The Agent should execute the unified extraction script based on the mode:

Mode A — Single Video:

python -u ./scripts/youtube_transcript_analysis_api.py single "TargetURL"

Mode B — Batch Videos:

python -u ./scripts/youtube_transcript_analysis_api.py batch "keywords" "Upload_date" Datelimit

⏳ Running Status Monitoring

Since this task involves automated browser operations, it may take a long time (several minutes). The script will continuously output status logs with timestamps while running (e.g., [14:30:05] Task Status: running). Agent guidelines:

While waiting for the script to return results, please keep an eye on the terminal output.
As long as the terminal continues to output new status logs, it means the task is running normally. Do not misjudge it as a deadlock or unresponsiveness.
If the status remains unchanged for a long time or the script stops outputting without returning a result, only then consider triggering the retry mechanism.

Post-Extraction Workflow

After the script completes and returns transcript data, the Agent must proceed with two additional steps:

Step 1: Present Video Metadata — Display the extracted metadata to the user. (Note: Do NOT output the full raw transcript text in your response, as it is too long. Use it internally for your analysis.)

Step 2: Perform Concise 8-Dimension Analysis — Analyze the transcript across the 8 dimensions. ⚠️ CRITICAL: The analysis MUST be extremely concise, bullet-point driven, and free of filler words. Directly state the facts, evidence, and actionable insights without verbose explanations. Use the same language as the user's request.

📊 Data Output

After successful execution, the output includes two parts:

Part 1: Video Metadata

The script returns the following fields for each video:

video_title: The title of the YouTube video
video_url: The direct link to the original video
publisher: The name of the channel publishing the video
channel_link: The URL of the publisher's YouTube channel
video_likes_count: The number of likes the video has received
transcript: The complete extracted transcript/subtitles of the video (used internally for analysis, do not display full text)

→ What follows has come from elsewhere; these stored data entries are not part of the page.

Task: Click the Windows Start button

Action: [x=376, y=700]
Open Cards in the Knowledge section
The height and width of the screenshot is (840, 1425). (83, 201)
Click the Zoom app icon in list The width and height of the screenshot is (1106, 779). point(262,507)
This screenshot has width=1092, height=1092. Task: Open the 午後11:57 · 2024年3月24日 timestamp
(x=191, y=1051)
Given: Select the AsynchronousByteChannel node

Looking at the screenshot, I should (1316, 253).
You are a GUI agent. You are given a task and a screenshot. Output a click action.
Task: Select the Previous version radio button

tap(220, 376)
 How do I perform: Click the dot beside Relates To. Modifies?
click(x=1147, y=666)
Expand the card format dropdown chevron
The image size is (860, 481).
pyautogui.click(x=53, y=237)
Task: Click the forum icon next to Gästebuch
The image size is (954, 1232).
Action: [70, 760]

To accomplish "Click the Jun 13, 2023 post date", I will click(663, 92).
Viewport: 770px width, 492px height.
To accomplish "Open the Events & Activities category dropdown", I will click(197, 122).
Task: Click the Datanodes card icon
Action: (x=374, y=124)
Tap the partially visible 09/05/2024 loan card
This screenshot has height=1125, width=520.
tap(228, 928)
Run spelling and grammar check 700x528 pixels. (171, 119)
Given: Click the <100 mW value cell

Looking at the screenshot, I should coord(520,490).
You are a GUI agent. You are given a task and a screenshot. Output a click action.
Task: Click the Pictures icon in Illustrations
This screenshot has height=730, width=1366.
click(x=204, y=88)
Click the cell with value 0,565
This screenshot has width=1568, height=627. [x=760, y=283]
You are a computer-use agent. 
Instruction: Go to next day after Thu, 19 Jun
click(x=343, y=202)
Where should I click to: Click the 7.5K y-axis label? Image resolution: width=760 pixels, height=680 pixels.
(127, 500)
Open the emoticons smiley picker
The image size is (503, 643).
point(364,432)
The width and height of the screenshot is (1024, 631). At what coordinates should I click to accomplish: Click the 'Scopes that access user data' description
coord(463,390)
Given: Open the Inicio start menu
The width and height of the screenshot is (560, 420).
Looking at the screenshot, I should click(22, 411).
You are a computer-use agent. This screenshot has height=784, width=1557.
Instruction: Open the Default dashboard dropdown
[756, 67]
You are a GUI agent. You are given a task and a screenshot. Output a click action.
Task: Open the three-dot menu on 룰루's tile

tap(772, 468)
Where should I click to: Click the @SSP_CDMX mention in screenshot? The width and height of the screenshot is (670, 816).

Part 2: 8-Dimension Analysis

After presenting raw data, the Agent must produce structured analysis on the transcript content across the following 8 dimensions:

Dimension 1: Content Structure & Hook

Analyze the video's narrative architecture:

Opening Hook: What is the core hook in the first 30 seconds? Quote it and explain the hook logic (e.g., curiosity gap, bold claim).
Narrative Framework: Identify the overall structure (e.g., Problem-Agitate-Solve, Hero's Journey, Listicle).
Pacing & Time Allocation: Proportion of intro vs. core content vs. pitch/CTA.

Dimension 2: Core Messaging

Extract the central message:

Single Core Viewpoint: What is the ONE key thesis the video conveys?
Supporting Arguments: How is the viewpoint supported? (Data, analogies, personal experience).
Conclusion Clarity: Is the conclusion clear and memorable?

Dimension 3: Audience Persona & Intent

Identify the intended viewer and their mindset:

Target Viewer Profile & Level: Who is this for? (Beginner, Expert) What prior knowledge is assumed?
Viewer Intent: Why are they watching? (To learn a skill, be entertained, make a buying decision, or validate existing beliefs?)

Dimension 4: Pain Points & Emotional Arc

Map the emotional journey and problems addressed:

Explicit & Implicit Pain Points: What specific problems are stated or implied? Quote exact words.
Emotional Arc: How does the content shift the viewer's emotion? (e.g., from anxiety/confusion to clarity/relief/empowerment). This emotional shift drives retention and sharing.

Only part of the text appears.